Just as a result of having the tax deferral on investment earnings, you will have nearly $29,000 more in your account after 20 years. That looks almost like free money!

When it comes to retirement assets, more is better

Statistically, most people are under-funded in their retirement plans. Even if you participate in an employer-sponsored 401(k) plan, it still may not provide you with as much money as you will need for the type of retirement that you want.

Employer plans typically limit the amount that you can contribute to the plan by a certain percentage of your income. If you earn $50,000 per year, and the employer will allow you to contribute 10% of that to the plan, your annual contribution will be limited to $5,000.

You can contribute up to $5,500, 0r $6,500 if you are age 50 or older, to an IRA. That means you can more than double your total retirement contributions by combining the IRA with your company plan. The combined 401(k) and IRA contributions will allow you to contribute more than 20% of your income to retirement.

Spreading your retirement across several accounts

We all know about the importance of diversification when it comes to investing. This can and should also apply to the accounts that you invest money in. This is particularly true when your retirement funds are primarily held in a company-sponsored 401(k) plan.

In any employer plan you participate in there will be limitations. For example, your company plan may provide only very limited investment options.
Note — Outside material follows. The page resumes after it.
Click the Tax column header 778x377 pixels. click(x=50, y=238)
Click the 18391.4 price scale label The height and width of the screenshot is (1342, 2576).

There may be a single fund each offered for growth, growth and income, fixed income and cash. The company may also offer its own stock as yet another option, but that does you little good if you have no interest in investing in the company where you also work.

By contrast, an IRA held at a typical online investment account will offer almost limitless investment choices. You can choose the funds that you invest in, and even invest in individual stocks – a practice typically prohibited by 401(k) plans.

The greater investment choices hold potential for a higher return on your investment. It is entirely possible that your IRA could outperform your 401(k) plan in most years.

Having some non-taxable asset distributions in retirement

Let’s assume for a moment that none of your IRA contributions are tax-deductible in the years taken. Is that really a bad thing? Let’s consider the possibilities.

If all of the money you have for retirement is 100% tax-deferred, then you will be subject to income tax any time you pull money out of the accounts. Considering that you will have Social Security income and possibly some sort of secondary job or business income in retirement, the retirement plan withdrawals can put you in much higher income tax bracket.

But if you made non-tax-deductible IRA contributions over the years, that portion of your withdrawals will not be subject to income tax.

The nondeductible IRA contributions are a form of tax diversification in retirement. They will enable you to withdraw at least some portion of your retirement money without it being subject to income tax. This may not completely eliminate tax on all withdrawals – the earnings that accumulated on a tax-deferred basis will be taxable. But at least some of the withdrawals are not subject to tax, and since tax rates rise with income level, the nondeductible portion of your IRA contributions could result in significant tax savings in retirement.

Have you considered making IRA contributions even if they are not tax-deductible?

Published or updated August 18, 2016.